Multimodal-RAG-Pipeline

The Anonymized Agentic Multimodal Retrieval-Augmented Generation (RAG) Pipeline for large-scale internal document processing features an AI-powered chatbot based on GPT-5, designed to assist with any type of documentation. It offers quick and accurate responses to queries related to the documentation provided.

Abstract

Towards to end of the first quarter of the 21st century the Artificial Intelligence (AI) has emerged as a game changer in the business world. The demand for an intelligent enterprise documentation retrieval system that addresses the critical challenge of accessing information in large-scale software development environments is high, as such a system can significantly improve productivity by locating relevant documents, enhancing knowledge sharing, reducing the time spent searching for information, and accelerating development workflows.

The Agentic RAG pipelines model provides an approach that utilizes three microservice architectures that combine preprocessing (including anonymization, semantic vectorization, and conversational AI) to create a knowledge sharing platform. It is a cloud application that leverages Large Language Models to provide useful features. It can be integrated as a SlackBot to improve accessibility for users. It offers a continuous workflow that updates the database regularly.

A working prototype has been developed using Flask API’s and deployed to Cloud Foundry. Integrates SpaCy-based anonymizer for anonymized data processing, a PostgreSQL vector database for similarity search, and an Azure OpenAI-powered conversational interface with LangGraph orchestration for context-aware responses. The method’s versatility accross diverse document types, large languange models and allowing rapid database change hold early promise for robust performance for future applications.

Architecture:

This project implements a three-stage microservices architecture deployed on SAP’s Cloud Foundry platform to transform raw enterprise documentation into an intelligent, anonymized knowledge base. The Anonymizer Service continuously fetches documentation from GitHub repositories and Jira, using SpaCy’s transformer-based NLP to identify and redact sensitive information (names, IDs, emails, phone numbers, credentials) while preserving semantic structure, then uploads the anonymized content to AWS S3-compatible object storage. The Vectorizer Service processes this anonymized data by generating semantic embeddings using OpenAI’s text-embedding-3-large model through batch processing with memory monitoring, storing the vectors in a PostgreSQL database with pgvector extension for efficient similarity search.

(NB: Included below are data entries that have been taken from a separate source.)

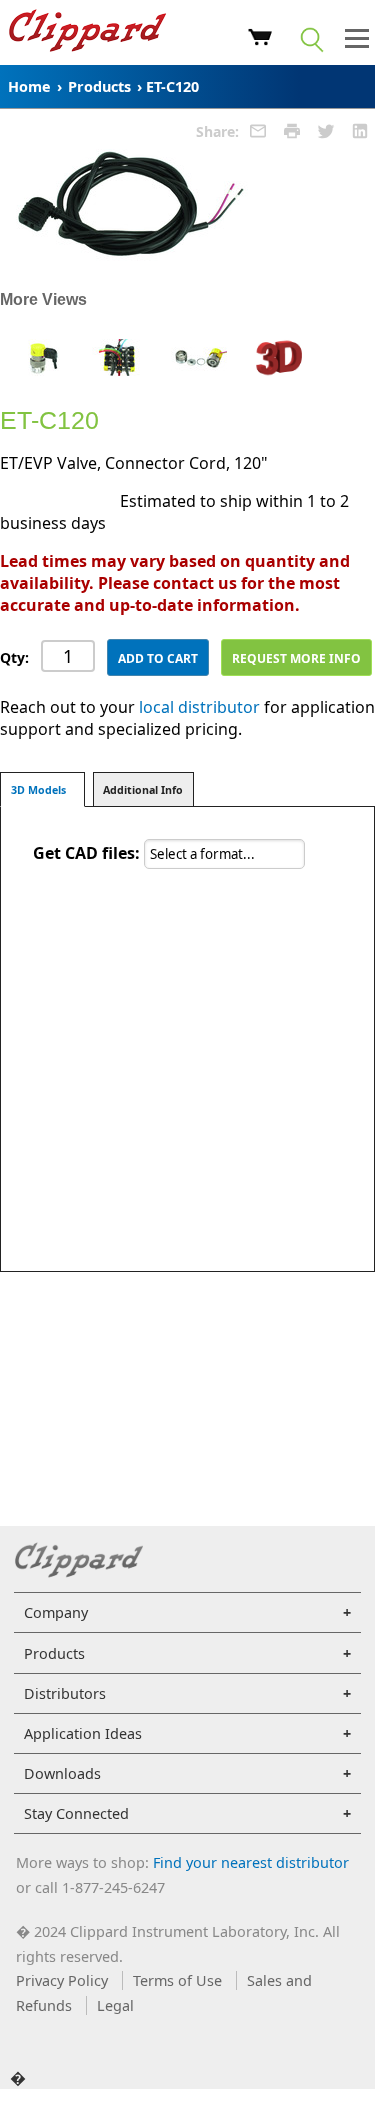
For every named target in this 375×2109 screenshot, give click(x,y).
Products (99, 86)
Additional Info (143, 790)
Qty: (14, 657)
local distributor (199, 707)
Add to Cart (158, 658)
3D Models (38, 790)
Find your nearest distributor (251, 1862)
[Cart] (260, 40)
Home (29, 86)
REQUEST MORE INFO (296, 658)
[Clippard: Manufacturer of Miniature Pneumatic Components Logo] (87, 33)
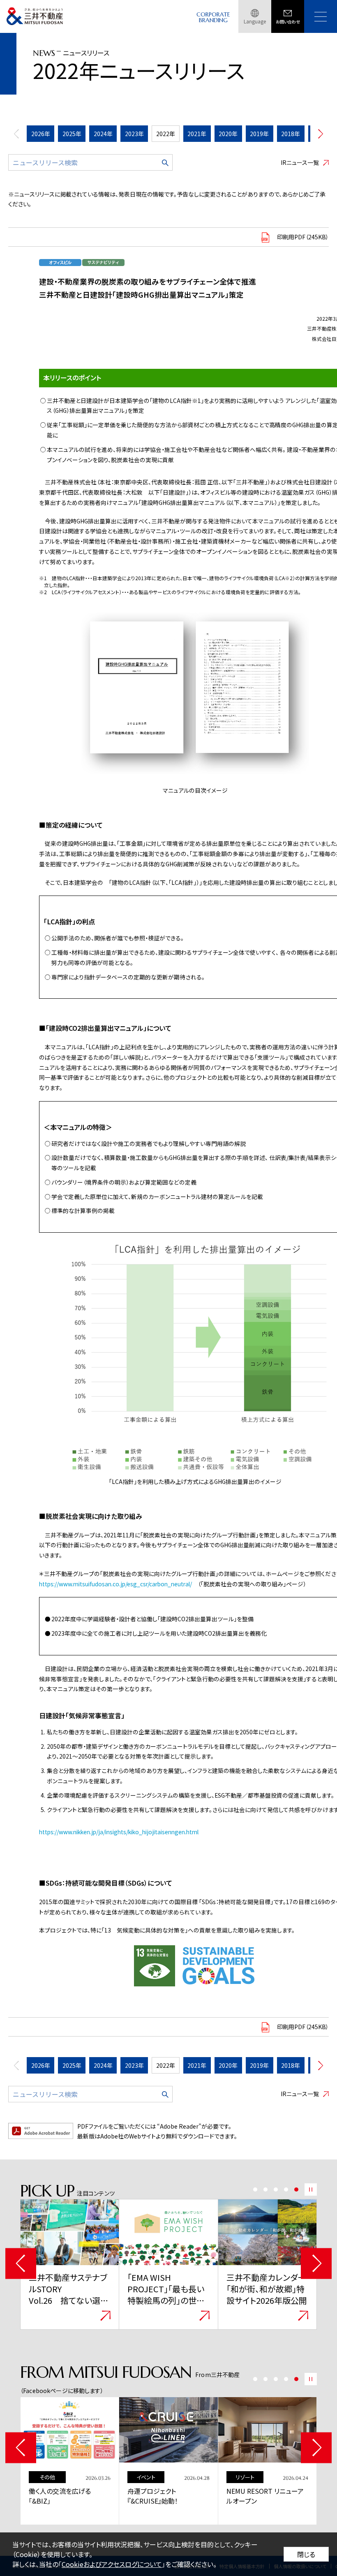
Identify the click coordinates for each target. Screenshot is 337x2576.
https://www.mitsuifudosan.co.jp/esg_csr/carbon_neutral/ (115, 1584)
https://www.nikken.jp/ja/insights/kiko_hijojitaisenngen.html (119, 1832)
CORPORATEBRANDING (213, 17)
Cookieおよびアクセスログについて (112, 2564)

Finally, the API Service provides the conversational interface through LangGraph orchestration, combining semantic search with GPT-5 generation to deliver contextual, anonymized responses via Slack integration while maintaining thread-based conversation state and memory for seamless multi-turn interactions. All microservices are integrated to OpenSearch cluster for monitoring.

rag architecture

Developers

If you have question or problems of any kind, do not hesitate to contact to the developer directly:

Kadir Tastepe ktastepe@cern.ch

Prerequisites

Python 3.11
Docker installation
PostgreSQL database setup
SAP BTP Global Account
AWS S3 bucket for blob storage
SAP AI Core service
Gen AI Hub Deployments
Required Python libraries (listed in requirements.txt)

Getting Started

Get the repository

git clone https://github.com/kadirtastepe/Multimodal-RAG-Pipeline.git

Before start working on this project, ensure that all the required Python libraries and environment are properly set up. Each time you are working on this project, you must set up the software environment first.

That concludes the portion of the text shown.